- [Exercise instructions]: Reproduce, exactly and in full, only the lines below from the one containing "Where should I click to: Show" through the one containing "You are a computer-use agent. Screen dimensions: 727x624".

- [Records drawn from a dataset]:
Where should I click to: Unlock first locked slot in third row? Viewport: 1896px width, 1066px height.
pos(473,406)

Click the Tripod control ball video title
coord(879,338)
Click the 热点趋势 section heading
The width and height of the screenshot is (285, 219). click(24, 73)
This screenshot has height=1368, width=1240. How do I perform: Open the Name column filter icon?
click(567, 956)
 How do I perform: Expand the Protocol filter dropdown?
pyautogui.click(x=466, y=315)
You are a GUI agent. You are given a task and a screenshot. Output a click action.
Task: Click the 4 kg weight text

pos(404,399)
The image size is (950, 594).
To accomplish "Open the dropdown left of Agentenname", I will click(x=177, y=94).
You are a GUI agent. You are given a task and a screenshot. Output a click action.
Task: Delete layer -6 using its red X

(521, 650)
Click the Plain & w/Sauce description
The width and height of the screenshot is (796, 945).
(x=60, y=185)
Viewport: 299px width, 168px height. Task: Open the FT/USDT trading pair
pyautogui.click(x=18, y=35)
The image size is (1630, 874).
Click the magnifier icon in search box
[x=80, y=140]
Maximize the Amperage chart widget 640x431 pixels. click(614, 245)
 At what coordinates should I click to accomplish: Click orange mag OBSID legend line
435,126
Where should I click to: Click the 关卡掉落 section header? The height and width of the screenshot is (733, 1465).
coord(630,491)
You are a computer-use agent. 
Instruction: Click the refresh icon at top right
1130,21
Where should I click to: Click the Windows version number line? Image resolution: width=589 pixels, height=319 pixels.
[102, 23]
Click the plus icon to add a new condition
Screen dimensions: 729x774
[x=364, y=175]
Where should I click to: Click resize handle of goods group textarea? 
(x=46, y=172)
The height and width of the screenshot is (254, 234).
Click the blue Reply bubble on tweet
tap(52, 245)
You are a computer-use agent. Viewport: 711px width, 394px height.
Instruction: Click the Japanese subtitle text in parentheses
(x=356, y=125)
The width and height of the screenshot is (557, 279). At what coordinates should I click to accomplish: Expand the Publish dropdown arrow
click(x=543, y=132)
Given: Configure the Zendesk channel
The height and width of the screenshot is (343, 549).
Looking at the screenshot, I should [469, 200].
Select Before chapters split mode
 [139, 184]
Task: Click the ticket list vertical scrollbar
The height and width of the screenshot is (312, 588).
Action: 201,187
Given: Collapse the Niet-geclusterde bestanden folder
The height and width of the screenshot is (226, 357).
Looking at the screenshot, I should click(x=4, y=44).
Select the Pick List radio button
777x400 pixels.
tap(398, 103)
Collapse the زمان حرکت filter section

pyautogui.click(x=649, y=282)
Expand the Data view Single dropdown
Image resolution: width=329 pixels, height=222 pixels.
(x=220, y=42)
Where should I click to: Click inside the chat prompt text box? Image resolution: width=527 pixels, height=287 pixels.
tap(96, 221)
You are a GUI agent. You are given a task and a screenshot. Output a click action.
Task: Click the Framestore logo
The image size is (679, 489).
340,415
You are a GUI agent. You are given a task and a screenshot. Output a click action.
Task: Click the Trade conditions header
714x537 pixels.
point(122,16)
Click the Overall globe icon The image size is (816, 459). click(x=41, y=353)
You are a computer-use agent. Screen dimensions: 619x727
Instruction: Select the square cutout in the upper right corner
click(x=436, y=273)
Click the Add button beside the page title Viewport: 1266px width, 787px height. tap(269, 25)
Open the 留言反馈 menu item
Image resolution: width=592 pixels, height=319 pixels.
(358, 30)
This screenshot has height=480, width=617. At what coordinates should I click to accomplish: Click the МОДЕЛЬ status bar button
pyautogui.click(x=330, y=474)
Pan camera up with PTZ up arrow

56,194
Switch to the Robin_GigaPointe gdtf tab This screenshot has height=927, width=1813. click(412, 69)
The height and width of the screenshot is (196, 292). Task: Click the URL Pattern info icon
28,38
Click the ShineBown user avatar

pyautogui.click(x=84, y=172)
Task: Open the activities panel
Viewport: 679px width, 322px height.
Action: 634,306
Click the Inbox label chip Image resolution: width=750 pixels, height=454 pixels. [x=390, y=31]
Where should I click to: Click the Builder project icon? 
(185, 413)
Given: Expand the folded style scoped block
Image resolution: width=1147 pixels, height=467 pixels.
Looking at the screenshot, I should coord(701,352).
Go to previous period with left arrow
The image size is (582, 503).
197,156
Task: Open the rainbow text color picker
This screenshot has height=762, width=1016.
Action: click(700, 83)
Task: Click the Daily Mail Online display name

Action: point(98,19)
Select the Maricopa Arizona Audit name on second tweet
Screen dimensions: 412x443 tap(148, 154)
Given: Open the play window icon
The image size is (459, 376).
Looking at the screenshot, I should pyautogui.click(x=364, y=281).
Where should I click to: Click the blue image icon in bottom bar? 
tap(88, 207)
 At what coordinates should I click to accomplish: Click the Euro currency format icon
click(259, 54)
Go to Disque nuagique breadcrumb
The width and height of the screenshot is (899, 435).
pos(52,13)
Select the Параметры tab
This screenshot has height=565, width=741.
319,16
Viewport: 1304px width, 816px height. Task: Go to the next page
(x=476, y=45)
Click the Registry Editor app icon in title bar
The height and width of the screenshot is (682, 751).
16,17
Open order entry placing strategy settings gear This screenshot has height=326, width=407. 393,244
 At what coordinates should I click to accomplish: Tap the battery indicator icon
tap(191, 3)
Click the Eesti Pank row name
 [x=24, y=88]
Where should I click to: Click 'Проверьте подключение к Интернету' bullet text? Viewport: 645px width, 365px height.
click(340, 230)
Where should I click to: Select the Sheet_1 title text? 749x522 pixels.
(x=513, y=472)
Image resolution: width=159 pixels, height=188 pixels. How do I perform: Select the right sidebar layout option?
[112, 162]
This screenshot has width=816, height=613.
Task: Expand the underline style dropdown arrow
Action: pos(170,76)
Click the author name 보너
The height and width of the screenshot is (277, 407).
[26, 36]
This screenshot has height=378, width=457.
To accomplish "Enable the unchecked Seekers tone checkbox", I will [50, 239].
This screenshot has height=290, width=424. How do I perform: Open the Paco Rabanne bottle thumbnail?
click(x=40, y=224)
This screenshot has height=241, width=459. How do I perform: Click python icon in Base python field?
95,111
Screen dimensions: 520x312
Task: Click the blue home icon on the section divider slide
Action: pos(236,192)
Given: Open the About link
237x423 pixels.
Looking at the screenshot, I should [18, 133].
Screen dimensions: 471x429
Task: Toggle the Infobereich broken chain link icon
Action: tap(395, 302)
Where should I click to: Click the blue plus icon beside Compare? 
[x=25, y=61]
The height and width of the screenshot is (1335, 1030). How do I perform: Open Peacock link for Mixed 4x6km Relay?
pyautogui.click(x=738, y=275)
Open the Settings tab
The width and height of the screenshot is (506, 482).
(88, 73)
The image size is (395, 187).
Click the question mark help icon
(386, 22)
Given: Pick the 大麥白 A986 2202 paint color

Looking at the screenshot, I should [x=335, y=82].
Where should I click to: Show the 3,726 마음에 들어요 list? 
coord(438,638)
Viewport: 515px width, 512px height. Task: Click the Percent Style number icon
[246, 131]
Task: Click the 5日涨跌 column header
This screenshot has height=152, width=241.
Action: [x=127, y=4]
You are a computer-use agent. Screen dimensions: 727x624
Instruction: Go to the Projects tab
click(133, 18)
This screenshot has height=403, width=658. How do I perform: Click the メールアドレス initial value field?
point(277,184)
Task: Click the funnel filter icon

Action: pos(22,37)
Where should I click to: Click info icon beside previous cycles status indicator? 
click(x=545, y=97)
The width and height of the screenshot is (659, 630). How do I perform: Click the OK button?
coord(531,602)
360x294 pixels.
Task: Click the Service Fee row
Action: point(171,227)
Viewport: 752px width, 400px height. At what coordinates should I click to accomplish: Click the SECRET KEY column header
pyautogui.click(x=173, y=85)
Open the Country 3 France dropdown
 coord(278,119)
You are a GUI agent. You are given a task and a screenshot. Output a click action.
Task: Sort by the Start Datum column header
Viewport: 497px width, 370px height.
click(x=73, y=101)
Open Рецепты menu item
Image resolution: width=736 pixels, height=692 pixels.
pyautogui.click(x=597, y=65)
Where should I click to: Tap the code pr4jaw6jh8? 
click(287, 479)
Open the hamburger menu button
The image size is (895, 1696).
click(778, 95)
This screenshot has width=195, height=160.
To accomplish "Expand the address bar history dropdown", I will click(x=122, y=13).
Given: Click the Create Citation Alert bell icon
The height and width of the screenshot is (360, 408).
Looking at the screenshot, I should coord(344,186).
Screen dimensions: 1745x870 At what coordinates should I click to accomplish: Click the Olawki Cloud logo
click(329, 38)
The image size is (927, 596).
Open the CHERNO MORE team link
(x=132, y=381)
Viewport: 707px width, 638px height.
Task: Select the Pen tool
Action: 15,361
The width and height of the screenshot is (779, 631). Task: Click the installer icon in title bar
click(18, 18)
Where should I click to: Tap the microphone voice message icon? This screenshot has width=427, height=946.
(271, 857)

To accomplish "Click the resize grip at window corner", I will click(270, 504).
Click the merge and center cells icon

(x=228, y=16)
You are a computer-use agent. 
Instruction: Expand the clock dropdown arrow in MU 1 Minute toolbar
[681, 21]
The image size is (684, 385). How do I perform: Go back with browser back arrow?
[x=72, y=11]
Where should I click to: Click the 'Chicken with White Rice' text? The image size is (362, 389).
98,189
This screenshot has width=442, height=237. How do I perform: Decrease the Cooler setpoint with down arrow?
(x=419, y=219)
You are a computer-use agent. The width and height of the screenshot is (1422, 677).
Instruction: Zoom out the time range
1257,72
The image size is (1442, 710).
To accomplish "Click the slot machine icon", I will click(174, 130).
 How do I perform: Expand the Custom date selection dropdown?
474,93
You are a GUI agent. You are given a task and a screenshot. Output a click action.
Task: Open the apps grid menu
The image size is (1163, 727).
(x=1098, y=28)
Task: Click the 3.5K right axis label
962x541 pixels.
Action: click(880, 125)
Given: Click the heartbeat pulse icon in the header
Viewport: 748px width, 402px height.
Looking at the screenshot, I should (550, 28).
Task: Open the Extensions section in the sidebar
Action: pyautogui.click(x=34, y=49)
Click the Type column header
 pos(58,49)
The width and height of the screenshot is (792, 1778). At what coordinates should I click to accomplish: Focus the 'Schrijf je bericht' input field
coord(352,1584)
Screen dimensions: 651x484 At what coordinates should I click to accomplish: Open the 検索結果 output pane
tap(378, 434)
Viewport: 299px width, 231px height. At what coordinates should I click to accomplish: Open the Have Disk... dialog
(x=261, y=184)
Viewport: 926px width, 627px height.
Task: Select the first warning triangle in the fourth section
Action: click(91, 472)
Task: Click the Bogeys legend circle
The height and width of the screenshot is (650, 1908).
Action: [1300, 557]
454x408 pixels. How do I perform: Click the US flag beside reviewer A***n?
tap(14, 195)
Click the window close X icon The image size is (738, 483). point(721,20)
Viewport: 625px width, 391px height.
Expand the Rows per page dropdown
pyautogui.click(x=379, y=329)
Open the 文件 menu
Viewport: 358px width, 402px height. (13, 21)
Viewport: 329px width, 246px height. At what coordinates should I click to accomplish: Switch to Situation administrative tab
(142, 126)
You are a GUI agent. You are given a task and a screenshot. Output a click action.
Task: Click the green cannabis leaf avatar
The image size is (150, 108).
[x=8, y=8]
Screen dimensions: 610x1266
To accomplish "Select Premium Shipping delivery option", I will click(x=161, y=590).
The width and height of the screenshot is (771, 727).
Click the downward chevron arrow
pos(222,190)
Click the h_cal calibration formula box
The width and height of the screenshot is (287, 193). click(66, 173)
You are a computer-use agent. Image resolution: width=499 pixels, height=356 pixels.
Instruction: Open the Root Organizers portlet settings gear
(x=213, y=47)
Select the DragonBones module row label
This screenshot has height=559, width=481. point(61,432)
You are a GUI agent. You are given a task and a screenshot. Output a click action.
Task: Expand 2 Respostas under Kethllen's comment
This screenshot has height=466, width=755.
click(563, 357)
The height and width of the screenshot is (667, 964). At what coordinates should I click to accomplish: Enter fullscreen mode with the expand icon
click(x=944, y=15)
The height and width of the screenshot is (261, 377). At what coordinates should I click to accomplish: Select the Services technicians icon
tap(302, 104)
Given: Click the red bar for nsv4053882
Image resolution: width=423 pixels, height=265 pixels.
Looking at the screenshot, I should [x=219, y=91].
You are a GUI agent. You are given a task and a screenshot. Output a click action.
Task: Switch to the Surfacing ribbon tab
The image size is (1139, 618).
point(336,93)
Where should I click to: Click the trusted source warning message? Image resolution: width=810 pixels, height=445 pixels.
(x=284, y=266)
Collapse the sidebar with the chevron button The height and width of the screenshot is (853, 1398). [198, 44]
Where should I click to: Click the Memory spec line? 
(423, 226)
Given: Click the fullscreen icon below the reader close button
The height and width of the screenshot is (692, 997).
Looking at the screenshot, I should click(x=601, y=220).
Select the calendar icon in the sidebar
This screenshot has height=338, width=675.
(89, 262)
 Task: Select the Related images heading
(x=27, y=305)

- [Your solution]:
Where should I click to: Show the 3,726 마음에 들어요 list? 
coord(438,638)
Viewport: 515px width, 512px height. Task: Click the Percent Style number icon
[246, 131]
Task: Click the 5日涨跌 column header
This screenshot has height=152, width=241.
Action: [x=127, y=4]
You are a computer-use agent. Screen dimensions: 727x624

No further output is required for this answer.